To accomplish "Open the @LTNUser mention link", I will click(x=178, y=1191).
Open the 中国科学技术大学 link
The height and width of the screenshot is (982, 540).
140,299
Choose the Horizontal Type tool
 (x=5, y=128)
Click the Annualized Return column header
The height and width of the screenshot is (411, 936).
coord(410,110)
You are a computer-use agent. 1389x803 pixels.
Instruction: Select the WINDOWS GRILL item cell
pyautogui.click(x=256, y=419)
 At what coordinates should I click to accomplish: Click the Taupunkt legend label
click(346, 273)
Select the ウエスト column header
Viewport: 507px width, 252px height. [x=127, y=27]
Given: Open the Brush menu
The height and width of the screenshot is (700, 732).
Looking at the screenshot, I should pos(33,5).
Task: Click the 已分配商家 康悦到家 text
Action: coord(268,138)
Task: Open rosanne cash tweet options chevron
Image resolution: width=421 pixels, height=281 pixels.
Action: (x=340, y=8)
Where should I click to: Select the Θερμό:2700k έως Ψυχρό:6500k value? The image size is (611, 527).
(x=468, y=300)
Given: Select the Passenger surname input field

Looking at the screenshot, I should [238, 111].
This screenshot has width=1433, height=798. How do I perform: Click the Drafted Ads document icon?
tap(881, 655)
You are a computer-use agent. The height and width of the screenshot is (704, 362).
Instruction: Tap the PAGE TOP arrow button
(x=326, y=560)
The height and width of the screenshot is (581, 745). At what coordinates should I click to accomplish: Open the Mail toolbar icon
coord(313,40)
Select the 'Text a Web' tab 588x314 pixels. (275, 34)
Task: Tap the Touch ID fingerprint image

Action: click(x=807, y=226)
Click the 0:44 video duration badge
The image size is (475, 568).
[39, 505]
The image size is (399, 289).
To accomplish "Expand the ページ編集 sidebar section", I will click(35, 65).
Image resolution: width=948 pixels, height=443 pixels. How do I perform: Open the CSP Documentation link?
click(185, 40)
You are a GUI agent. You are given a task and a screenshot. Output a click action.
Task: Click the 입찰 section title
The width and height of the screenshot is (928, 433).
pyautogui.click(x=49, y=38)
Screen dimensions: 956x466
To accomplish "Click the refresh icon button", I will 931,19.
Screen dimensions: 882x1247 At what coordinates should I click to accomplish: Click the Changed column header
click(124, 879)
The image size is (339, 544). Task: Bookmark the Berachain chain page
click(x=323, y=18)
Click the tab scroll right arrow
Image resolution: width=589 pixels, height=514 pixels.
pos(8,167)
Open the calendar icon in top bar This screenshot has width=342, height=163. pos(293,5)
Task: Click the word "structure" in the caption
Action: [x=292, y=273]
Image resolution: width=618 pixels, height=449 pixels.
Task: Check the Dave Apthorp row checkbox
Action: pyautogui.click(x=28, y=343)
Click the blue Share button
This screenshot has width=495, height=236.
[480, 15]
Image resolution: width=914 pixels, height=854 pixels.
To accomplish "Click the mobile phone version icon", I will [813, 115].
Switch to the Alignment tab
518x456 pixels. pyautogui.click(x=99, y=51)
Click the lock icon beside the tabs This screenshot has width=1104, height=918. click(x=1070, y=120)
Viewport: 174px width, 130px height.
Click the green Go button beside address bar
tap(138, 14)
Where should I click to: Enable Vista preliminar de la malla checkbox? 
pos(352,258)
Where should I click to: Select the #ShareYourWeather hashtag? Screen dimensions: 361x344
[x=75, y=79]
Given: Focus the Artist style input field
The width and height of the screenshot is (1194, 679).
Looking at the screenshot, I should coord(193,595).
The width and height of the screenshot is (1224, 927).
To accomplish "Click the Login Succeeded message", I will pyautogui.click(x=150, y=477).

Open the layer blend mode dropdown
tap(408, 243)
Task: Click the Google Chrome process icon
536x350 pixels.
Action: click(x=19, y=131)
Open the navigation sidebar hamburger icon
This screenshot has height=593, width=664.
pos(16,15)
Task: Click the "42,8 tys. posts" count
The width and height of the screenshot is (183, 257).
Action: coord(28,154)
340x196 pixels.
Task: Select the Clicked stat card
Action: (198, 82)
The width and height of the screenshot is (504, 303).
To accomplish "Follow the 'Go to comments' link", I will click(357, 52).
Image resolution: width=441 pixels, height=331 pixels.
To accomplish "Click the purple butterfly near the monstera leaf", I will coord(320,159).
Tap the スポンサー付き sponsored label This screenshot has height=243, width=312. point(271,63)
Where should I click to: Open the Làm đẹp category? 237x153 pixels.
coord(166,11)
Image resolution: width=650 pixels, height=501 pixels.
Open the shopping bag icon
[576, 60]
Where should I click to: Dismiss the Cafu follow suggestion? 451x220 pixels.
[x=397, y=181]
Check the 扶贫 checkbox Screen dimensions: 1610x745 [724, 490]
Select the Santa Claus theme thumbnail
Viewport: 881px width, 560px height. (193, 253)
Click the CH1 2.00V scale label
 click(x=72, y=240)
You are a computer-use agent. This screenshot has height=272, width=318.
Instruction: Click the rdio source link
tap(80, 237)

········

The records above must be printed again in full, exactly as written.

■ ANSWER TO THIS PROBLEM
To accomplish "Open the @LTNUser mention link", I will click(x=178, y=1191).
Open the 中国科学技术大学 link
The height and width of the screenshot is (982, 540).
140,299
Choose the Horizontal Type tool
 (x=5, y=128)
Click the Annualized Return column header
The height and width of the screenshot is (411, 936).
coord(410,110)
You are a computer-use agent. 1389x803 pixels.
Instruction: Select the WINDOWS GRILL item cell
pyautogui.click(x=256, y=419)
 At what coordinates should I click to accomplish: Click the Taupunkt legend label
click(346, 273)
Select the ウエスト column header
Viewport: 507px width, 252px height. [x=127, y=27]
Given: Open the Brush menu
The height and width of the screenshot is (700, 732).
Looking at the screenshot, I should pos(33,5).
Task: Click the 已分配商家 康悦到家 text
Action: coord(268,138)
Task: Open rosanne cash tweet options chevron
Image resolution: width=421 pixels, height=281 pixels.
Action: (x=340, y=8)
Where should I click to: Select the Θερμό:2700k έως Ψυχρό:6500k value? The image size is (611, 527).
(x=468, y=300)
Given: Select the Passenger surname input field

Looking at the screenshot, I should [238, 111].
This screenshot has width=1433, height=798. How do I perform: Click the Drafted Ads document icon?
tap(881, 655)
You are a computer-use agent. The height and width of the screenshot is (704, 362).
Instruction: Tap the PAGE TOP arrow button
(x=326, y=560)
The height and width of the screenshot is (581, 745). At what coordinates should I click to accomplish: Open the Mail toolbar icon
coord(313,40)
Select the 'Text a Web' tab 588x314 pixels. (275, 34)
Task: Tap the Touch ID fingerprint image

Action: click(x=807, y=226)
Click the 0:44 video duration badge
The image size is (475, 568).
[39, 505]
The image size is (399, 289).
To accomplish "Expand the ページ編集 sidebar section", I will click(35, 65).
Image resolution: width=948 pixels, height=443 pixels. How do I perform: Open the CSP Documentation link?
click(185, 40)
You are a GUI agent. You are given a task and a screenshot. Output a click action.
Task: Click the 입찰 section title
The width and height of the screenshot is (928, 433).
pyautogui.click(x=49, y=38)
Screen dimensions: 956x466
To accomplish "Click the refresh icon button", I will 931,19.
Screen dimensions: 882x1247 At what coordinates should I click to accomplish: Click the Changed column header
click(124, 879)
The image size is (339, 544). Task: Bookmark the Berachain chain page
click(x=323, y=18)
Click the tab scroll right arrow
Image resolution: width=589 pixels, height=514 pixels.
pos(8,167)
Open the calendar icon in top bar This screenshot has width=342, height=163. pos(293,5)
Task: Click the word "structure" in the caption
Action: [x=292, y=273]
Image resolution: width=618 pixels, height=449 pixels.
Task: Check the Dave Apthorp row checkbox
Action: pyautogui.click(x=28, y=343)
Click the blue Share button
This screenshot has width=495, height=236.
[480, 15]
Image resolution: width=914 pixels, height=854 pixels.
To accomplish "Click the mobile phone version icon", I will [813, 115].
Switch to the Alignment tab
518x456 pixels. pyautogui.click(x=99, y=51)
Click the lock icon beside the tabs This screenshot has width=1104, height=918. click(x=1070, y=120)
Viewport: 174px width, 130px height.
Click the green Go button beside address bar
tap(138, 14)
Where should I click to: Enable Vista preliminar de la malla checkbox? 
pos(352,258)
Where should I click to: Select the #ShareYourWeather hashtag? Screen dimensions: 361x344
[x=75, y=79]
Given: Focus the Artist style input field
The width and height of the screenshot is (1194, 679).
Looking at the screenshot, I should coord(193,595).
The width and height of the screenshot is (1224, 927).
To accomplish "Click the Login Succeeded message", I will pyautogui.click(x=150, y=477).

Open the layer blend mode dropdown
tap(408, 243)
Task: Click the Google Chrome process icon
536x350 pixels.
Action: click(x=19, y=131)
Open the navigation sidebar hamburger icon
This screenshot has height=593, width=664.
pos(16,15)
Task: Click the "42,8 tys. posts" count
The width and height of the screenshot is (183, 257).
Action: coord(28,154)
340x196 pixels.
Task: Select the Clicked stat card
Action: (198, 82)
The width and height of the screenshot is (504, 303).
To accomplish "Follow the 'Go to comments' link", I will click(357, 52).
Image resolution: width=441 pixels, height=331 pixels.
To accomplish "Click the purple butterfly near the monstera leaf", I will coord(320,159).
Tap the スポンサー付き sponsored label This screenshot has height=243, width=312. point(271,63)
Where should I click to: Open the Làm đẹp category? 237x153 pixels.
coord(166,11)
Image resolution: width=650 pixels, height=501 pixels.
Open the shopping bag icon
[576, 60]
Where should I click to: Dismiss the Cafu follow suggestion? 451x220 pixels.
[x=397, y=181]
Check the 扶贫 checkbox Screen dimensions: 1610x745 [724, 490]
Select the Santa Claus theme thumbnail
Viewport: 881px width, 560px height. (193, 253)
Click the CH1 2.00V scale label
 click(x=72, y=240)
You are a computer-use agent. This screenshot has height=272, width=318.
Instruction: Click the rdio source link
tap(80, 237)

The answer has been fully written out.